Prevalence of COVID-19 in Out-of-Hospital Cardiac Arrest: Implications for Bystander CPR

 Prevalence of COVID-19 in Out-of-Hospital Cardiac Arrest: Implications for Bystander CPR.

Circulation: 10.1161/CIRCULATIONAHA.120.048951 Sayre MR, Barnard LM, Counts CR, et. al.


  • The AHA has previously provided modified recommendations for CPR for out of hospital cardiac arrest (OHCA) in the face of the COVID – 19 Pandemic previously posted on the ACURE site.
  • No data has been available to assess the actual risk of CPR for OHCA until this publication.
  • The current study comprises OHCA with emergency medical services (EMS) involvement in Seattle and King County, WA from 1/1/2020 – 4/15/2020.
  • Study Goal: To estimate the incidence of COVID-19 infection among a cohort of OHCA.

Key Points:

  • EMS responded to 1.067 OHCAs from 1/12020 to 4/15/2020; EMS treated 478 (44.8%).
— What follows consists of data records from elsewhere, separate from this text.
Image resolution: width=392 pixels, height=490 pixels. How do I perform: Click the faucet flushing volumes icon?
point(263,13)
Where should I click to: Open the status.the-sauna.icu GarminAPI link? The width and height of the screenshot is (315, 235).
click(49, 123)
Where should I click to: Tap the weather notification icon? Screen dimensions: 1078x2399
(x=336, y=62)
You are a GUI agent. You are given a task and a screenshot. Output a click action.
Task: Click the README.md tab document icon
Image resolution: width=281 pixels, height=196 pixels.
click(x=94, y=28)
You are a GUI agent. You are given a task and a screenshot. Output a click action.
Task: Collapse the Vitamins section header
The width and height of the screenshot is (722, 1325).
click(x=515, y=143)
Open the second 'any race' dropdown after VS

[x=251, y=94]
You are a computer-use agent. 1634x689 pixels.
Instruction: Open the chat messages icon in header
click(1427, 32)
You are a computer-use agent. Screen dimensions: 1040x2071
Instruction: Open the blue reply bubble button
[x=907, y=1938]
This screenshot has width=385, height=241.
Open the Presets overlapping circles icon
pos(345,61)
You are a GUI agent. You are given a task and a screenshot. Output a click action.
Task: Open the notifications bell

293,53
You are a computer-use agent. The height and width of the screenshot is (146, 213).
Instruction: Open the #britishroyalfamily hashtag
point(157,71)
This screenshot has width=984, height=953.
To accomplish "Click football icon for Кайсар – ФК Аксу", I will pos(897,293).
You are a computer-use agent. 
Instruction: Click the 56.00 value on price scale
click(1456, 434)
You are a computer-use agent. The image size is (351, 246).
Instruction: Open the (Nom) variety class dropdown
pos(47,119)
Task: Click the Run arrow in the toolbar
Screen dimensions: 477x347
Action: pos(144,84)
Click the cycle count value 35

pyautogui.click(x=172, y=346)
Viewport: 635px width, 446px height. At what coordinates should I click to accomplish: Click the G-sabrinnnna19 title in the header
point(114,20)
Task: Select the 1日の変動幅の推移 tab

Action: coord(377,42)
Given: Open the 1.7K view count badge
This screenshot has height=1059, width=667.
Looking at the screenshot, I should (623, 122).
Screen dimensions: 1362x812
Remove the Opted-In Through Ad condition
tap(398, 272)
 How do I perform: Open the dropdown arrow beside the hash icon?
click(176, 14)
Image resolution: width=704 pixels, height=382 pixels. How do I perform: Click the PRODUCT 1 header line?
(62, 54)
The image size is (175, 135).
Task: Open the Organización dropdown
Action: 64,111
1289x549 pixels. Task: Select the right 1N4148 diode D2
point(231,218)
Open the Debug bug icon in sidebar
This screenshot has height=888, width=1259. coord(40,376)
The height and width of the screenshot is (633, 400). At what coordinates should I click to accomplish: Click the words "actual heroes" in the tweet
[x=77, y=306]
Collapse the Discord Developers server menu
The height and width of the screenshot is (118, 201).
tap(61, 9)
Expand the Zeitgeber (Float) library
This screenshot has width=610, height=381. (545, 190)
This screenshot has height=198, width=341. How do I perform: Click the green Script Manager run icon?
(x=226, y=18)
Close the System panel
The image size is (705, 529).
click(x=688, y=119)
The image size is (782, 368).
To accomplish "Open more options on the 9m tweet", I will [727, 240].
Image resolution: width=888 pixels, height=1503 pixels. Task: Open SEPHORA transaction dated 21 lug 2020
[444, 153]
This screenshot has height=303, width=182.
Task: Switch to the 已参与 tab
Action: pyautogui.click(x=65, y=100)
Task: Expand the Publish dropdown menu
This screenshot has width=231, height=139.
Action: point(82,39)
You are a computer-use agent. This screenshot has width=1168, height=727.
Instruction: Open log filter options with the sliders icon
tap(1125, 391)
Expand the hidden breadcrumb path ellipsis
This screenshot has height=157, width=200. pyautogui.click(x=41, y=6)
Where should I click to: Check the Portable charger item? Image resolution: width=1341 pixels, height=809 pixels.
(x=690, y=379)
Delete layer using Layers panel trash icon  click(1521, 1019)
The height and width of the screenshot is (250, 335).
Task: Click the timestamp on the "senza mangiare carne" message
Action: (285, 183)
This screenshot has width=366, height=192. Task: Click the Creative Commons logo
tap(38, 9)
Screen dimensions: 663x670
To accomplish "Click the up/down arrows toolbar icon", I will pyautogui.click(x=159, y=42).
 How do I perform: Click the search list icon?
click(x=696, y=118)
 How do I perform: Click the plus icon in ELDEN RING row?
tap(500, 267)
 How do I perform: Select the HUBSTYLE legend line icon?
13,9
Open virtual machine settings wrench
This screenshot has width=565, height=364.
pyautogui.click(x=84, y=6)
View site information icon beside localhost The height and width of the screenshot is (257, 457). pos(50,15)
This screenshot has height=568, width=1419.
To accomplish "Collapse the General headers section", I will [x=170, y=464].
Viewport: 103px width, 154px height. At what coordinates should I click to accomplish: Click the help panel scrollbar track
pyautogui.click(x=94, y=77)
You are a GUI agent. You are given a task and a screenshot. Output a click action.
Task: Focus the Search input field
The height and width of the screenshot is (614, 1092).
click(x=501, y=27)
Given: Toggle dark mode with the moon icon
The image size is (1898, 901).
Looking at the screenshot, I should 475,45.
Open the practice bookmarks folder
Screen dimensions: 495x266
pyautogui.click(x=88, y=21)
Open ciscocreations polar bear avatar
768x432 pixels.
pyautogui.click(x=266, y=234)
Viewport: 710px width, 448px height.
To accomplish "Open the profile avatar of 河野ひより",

COVID was lab test positive in 23 (2.2%) or considered high likelihood of COVID – 19 illness based on chart review in 13 (1.2%) episodes of OHCA.
  • Focusing on the active COVID – 19 period, 2/26/2020 – 4/15/2020, EMS responded to 537 (50.3%) episodes of OHCA; EMS treated 230 (48.1) of this group.
  • COVID – 19 was diagnosed by Test or likely clinical history in 3.7% of DOA and 6.5% of EMS treated cases.
  • Distribution of COVID – 19, OHCA cases by site included 5% in homes, 11% in nursing homes and none in public places. Bystander CPR was performed in 57% of OHCA episodes.
  • Risk of COVID – 19 infection to healthcare workers without PPE: 121 exposed – <5% had symptomatic infection from intensive care of a COVID – 19 patient.
  • Risk of COVID infection for bystander’s is likely low as time of resuscitation is usually limited and chest compressions alone is thought to have a low probability of aerosolization of the virus from an infected patient.
  • Local mortality was 15 per 100,000 for COVID (high for this area); COVID was present in <10% of OHCA. Considering a transmission risk of 10% for bystander, hands-only CPR without PPE, treating 100 OHCAs could lead to one COVID – 19 infection. With approximately a 1% mortality for COVID patients, a rescuer might die for every 10,000 patients treated. In contrast bystander CPR is likely to save 300 patients for every 10,000 treated.
  • The authors state that given these numbers, current CPR guidelines for bystander CPR without PPE is justified unless a patient with OHCA has a high probability of infection, in which case delaying CPR to allow donning PPE is justified.